Known to most as the children's game, baseball doesn't take much- a bat, a ball and some bases to run. But for nine-year-old Will Plowden, the game meant for everyone wasn't meant for him.
"Will was born with bilateral club feet; the bilateral part means both of his feet were clubbed. Basically, his feet turned in backwards. If you were to set him down, the first thing that would have hit the ground were his ankles," Will's Father Bo Plowden said.
Diagnosed by doctors as one of the worst cases of clubbed feet, Will had his first surgery when he was eight weeks old with seven more procedures to follow. However, the pain and the procedures weren't going to stop Will from walking, running or playing baseball.
"I like baseball the best because the first time I played it, I was really good at it and so I kept on playing it," Will Plowden said.
"If you saw Will's room, it's loaded up with baseball cards; like he has a binder full of baseball cards in it. He has a ton of it and he knows every player's name," Will's older brother, Banks Plowden said.
The kid who looks up to the likes of Chipper Jones and Buster Posey taught himself how to play using any surface around the house. Once healthy, it was a natural progression to play, but there were still doubts.
"I mean you see these feet... that you think.... I mean you didn't think he was going to be able to walk, much less participate in athletics and then much less excel in athletics," Bo Plowden said.
Will grinds away for the game he loves, dealing on the mound and manning first base for two baseball teams. Sure there is pain on the ankles that take every bit of strength to bend, but only after the final outs are recorded.
"Once he walks across the white line, the pain is gone. I guess the endorphins take over," Bo Plowden said.

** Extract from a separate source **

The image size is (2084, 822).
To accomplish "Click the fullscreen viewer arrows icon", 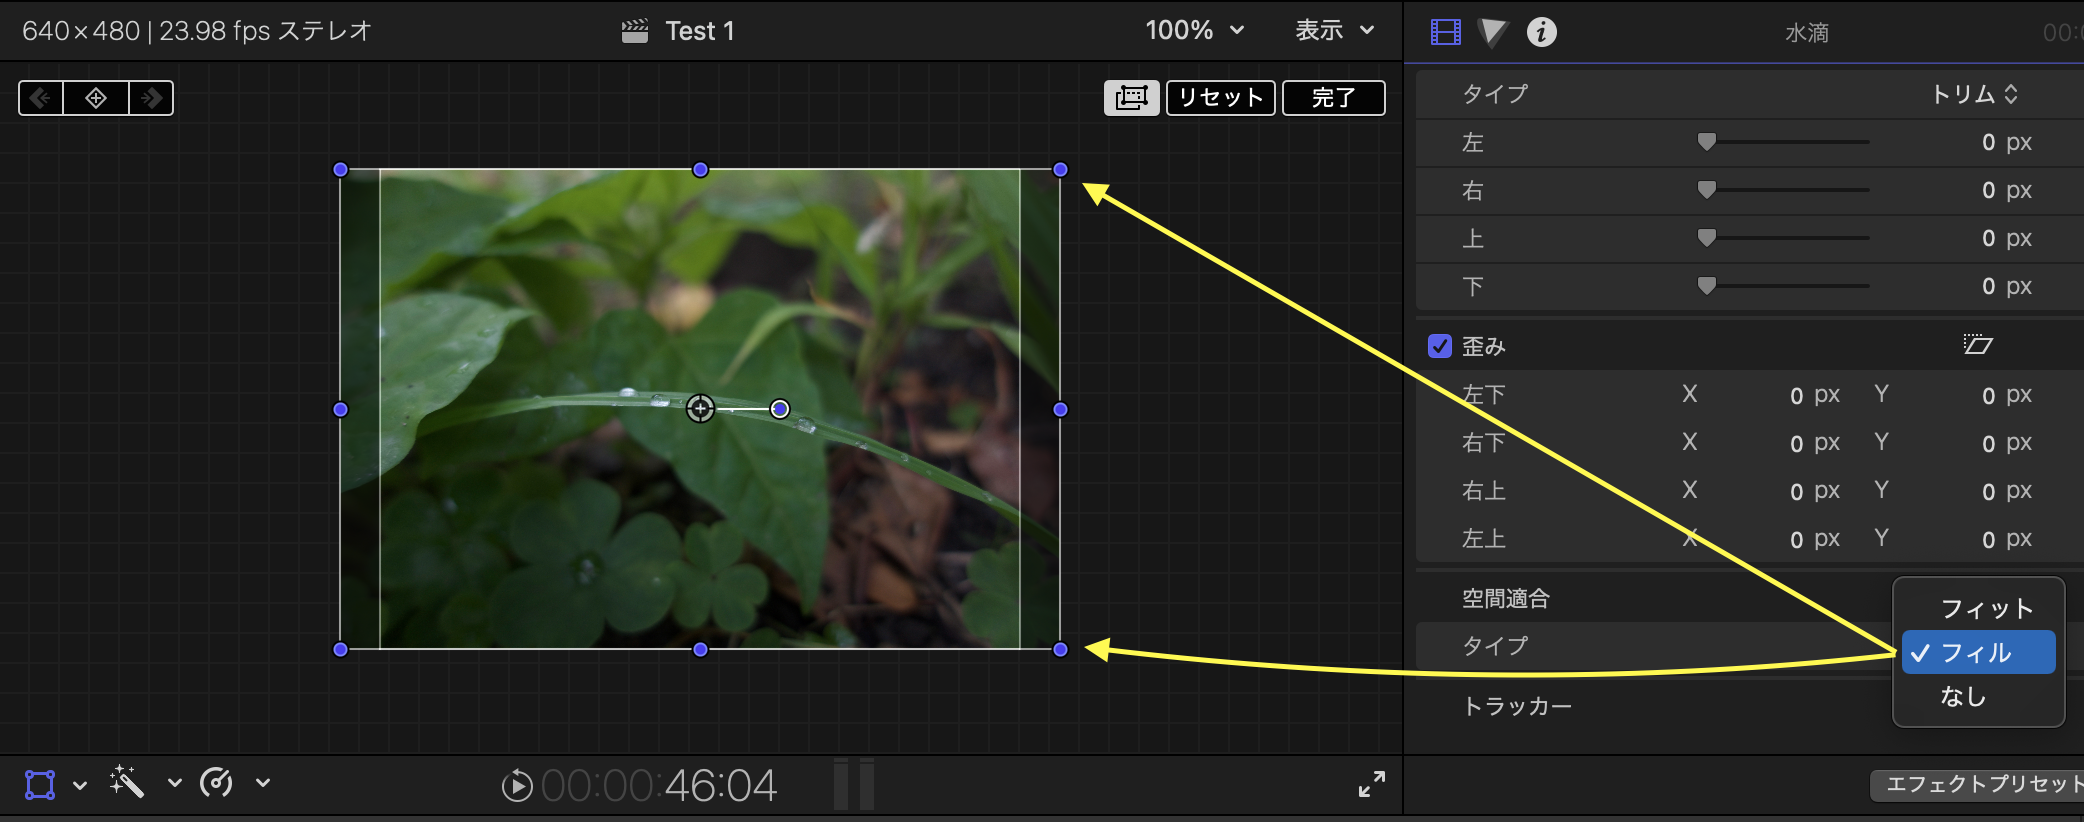I will (1371, 784).

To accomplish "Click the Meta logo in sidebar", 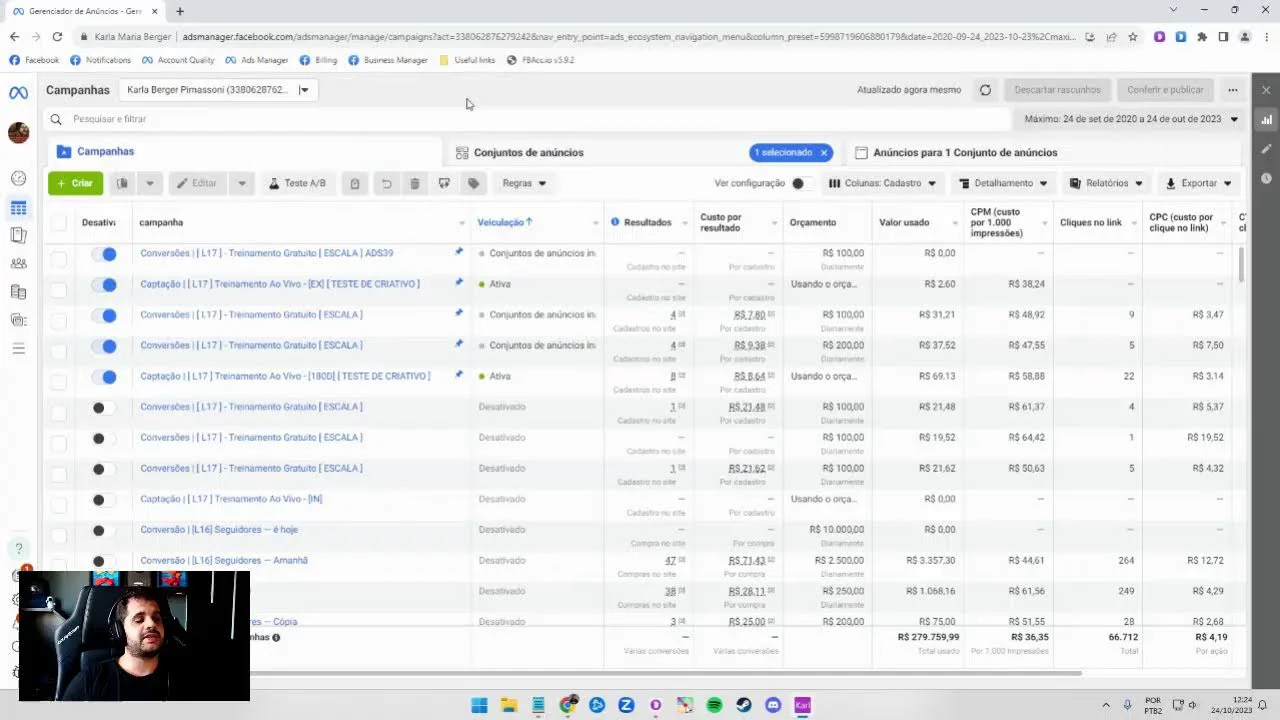I will click(18, 93).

Will's passion for baseball translated to a perfect day this summer. Will was pitching for his Albany Dixie League team and flat out took over.
"I was just throwing the ball and pitching and then everybody kept yelling loud and I'm like...this is not how they usually do it," Will said.
Pitch by pitch, inning by inning, Will was perfect.15 hitters came to the plate and 15 hitters sat down. Will pitched a perfect game.
"All Will did was pitch and he batted, it was literally a perfect game" Banks said.
"I don't think he ever felt like that he wasn't going to do the things that everyone else wanted to do" said his father. "This is his normal. He does probably endure more pain after a game than some people, but to him, it's worth it."
Against all odds, brushing away adversity, this nine-year-old athlete takes any obstacle in stride. Making everyone thankful for what they've got, Will's just thankful for a bat and a ball.
"I'm just like them when I play. I just feel like I'm the rest of them."